The exercise.
Repeat the records word for word, from the line with "You are a computer-use agent." through the end of the records, and leave the pictures out of your answer.

---

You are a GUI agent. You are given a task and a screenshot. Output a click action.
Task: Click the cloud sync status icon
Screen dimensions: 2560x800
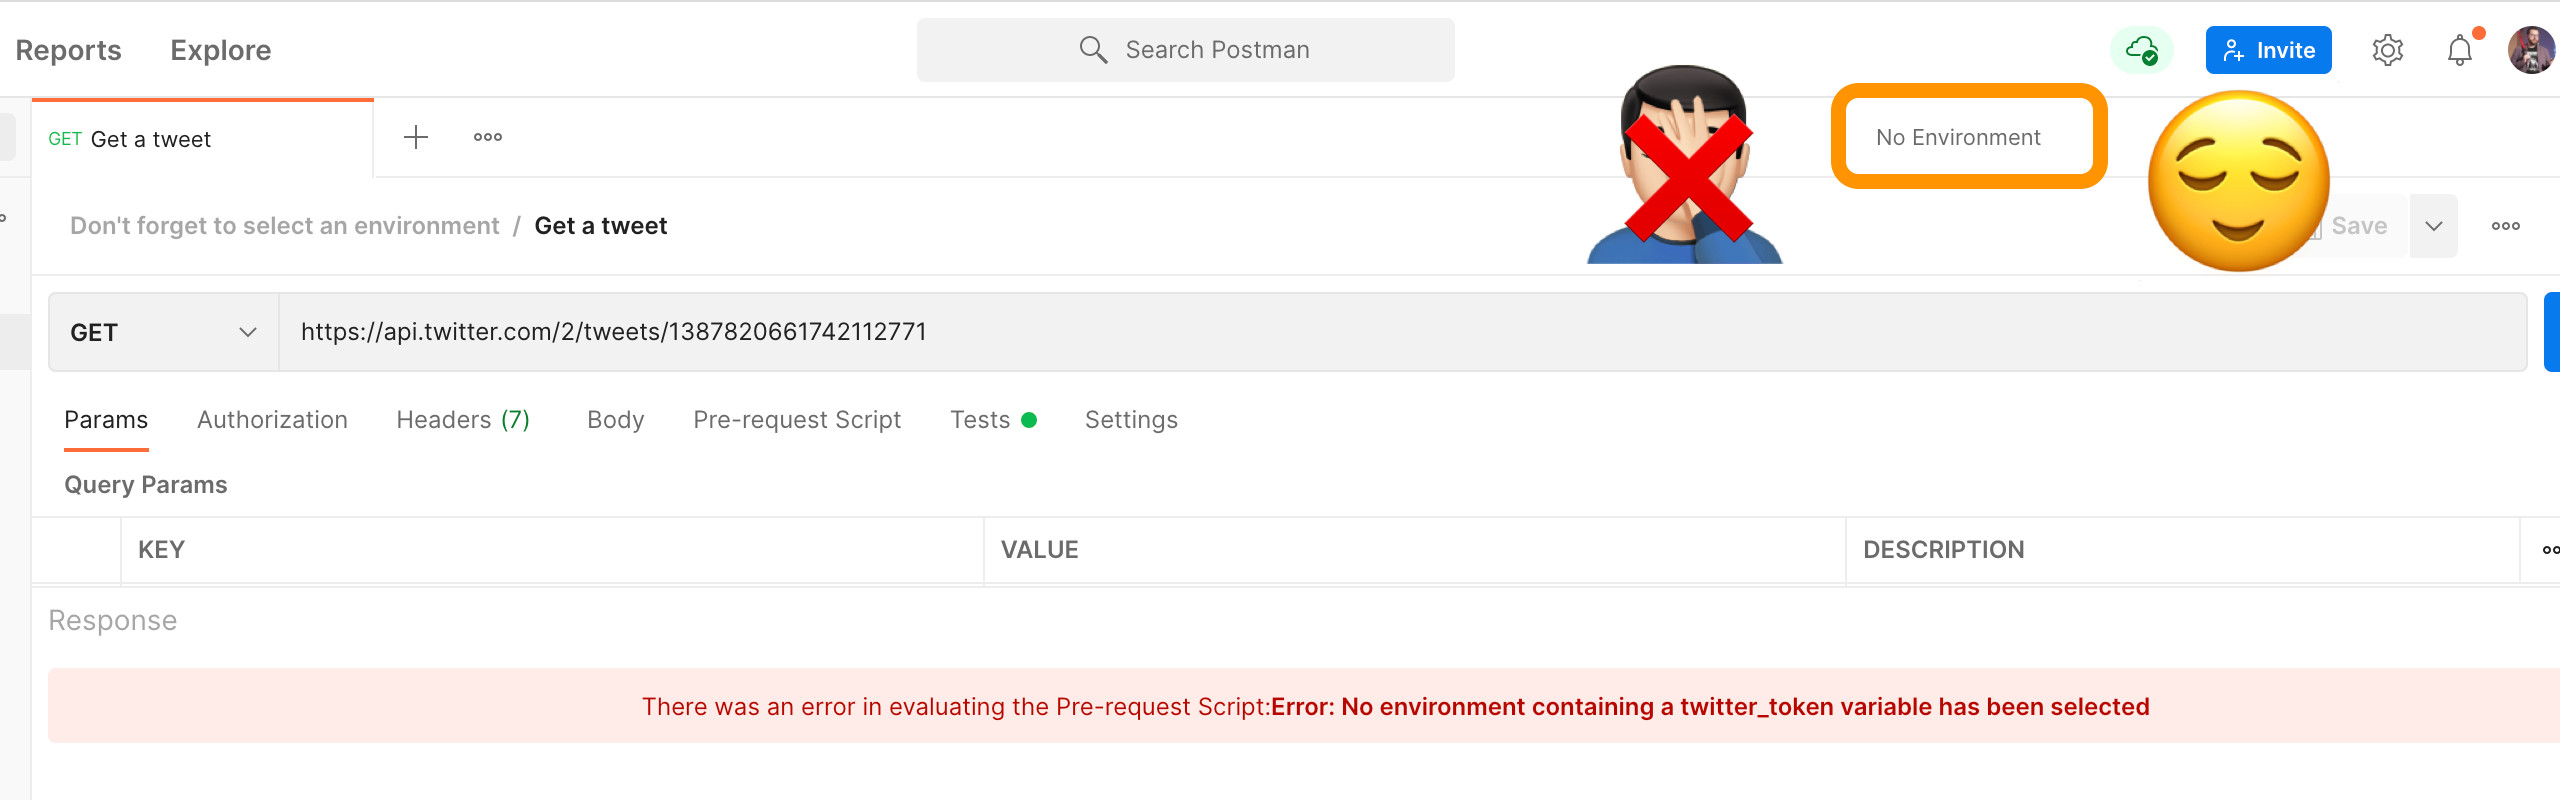coord(2141,50)
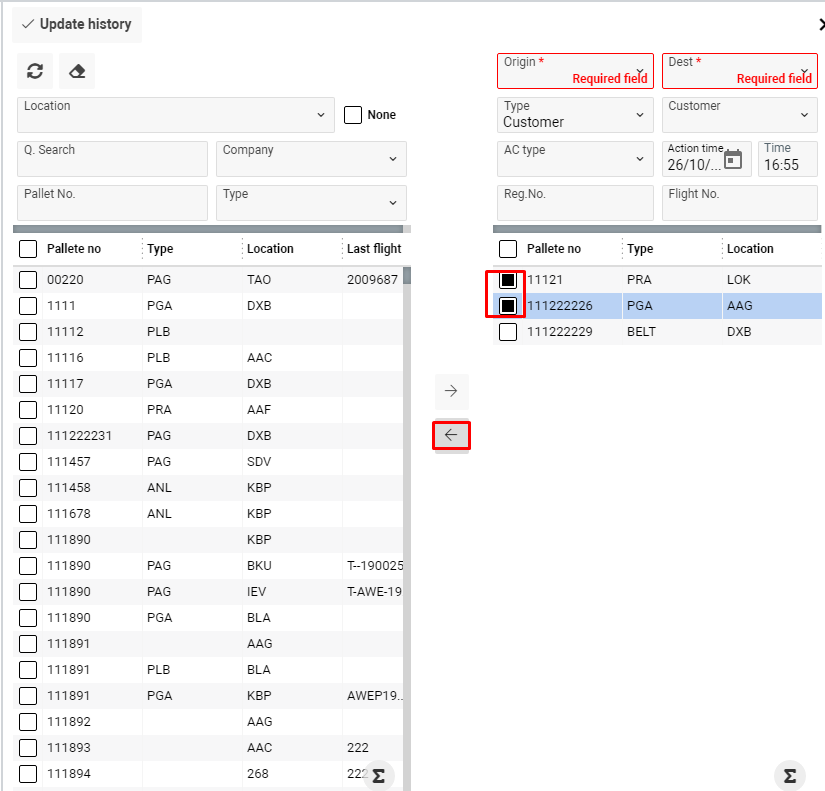Image resolution: width=825 pixels, height=791 pixels.
Task: Select the checkbox for pallet 111222229
Action: click(508, 332)

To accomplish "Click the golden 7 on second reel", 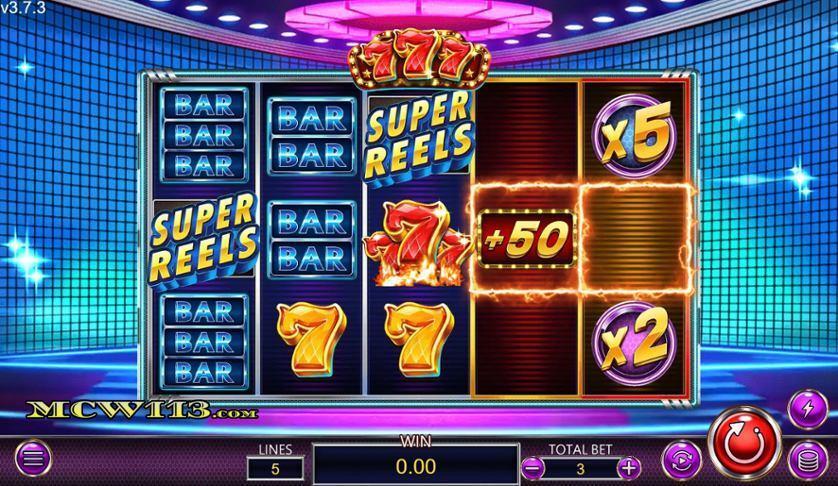I will coord(312,340).
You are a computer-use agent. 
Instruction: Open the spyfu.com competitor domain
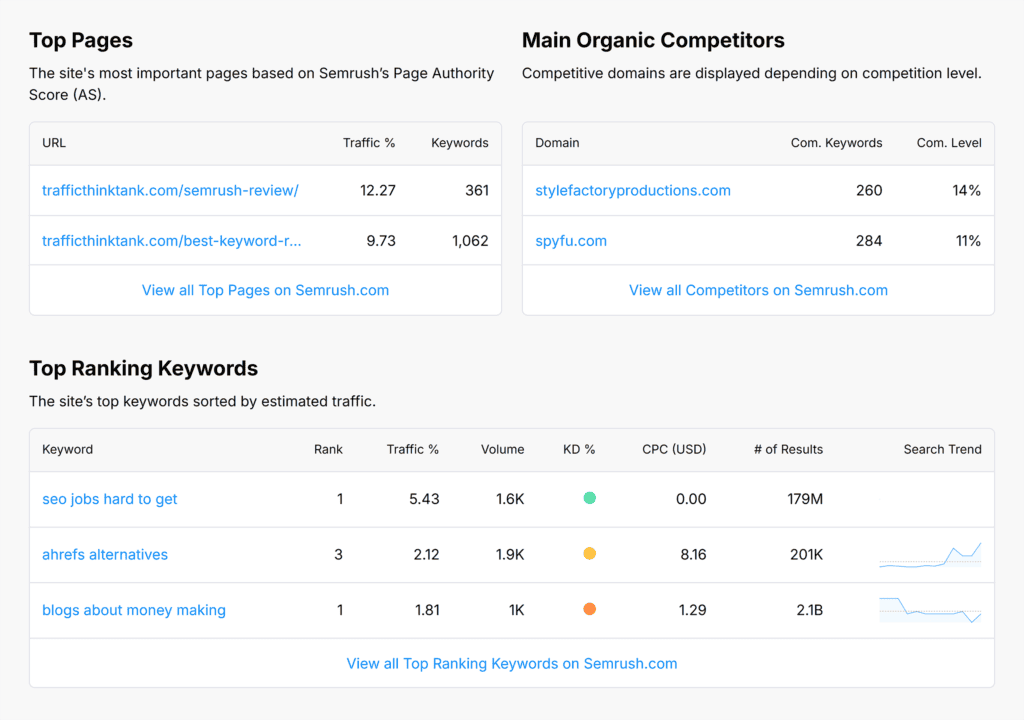click(570, 241)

---

Exercise answer.
You are a computer-use agent. 
Instruction: Open the spyfu.com competitor domain
click(570, 241)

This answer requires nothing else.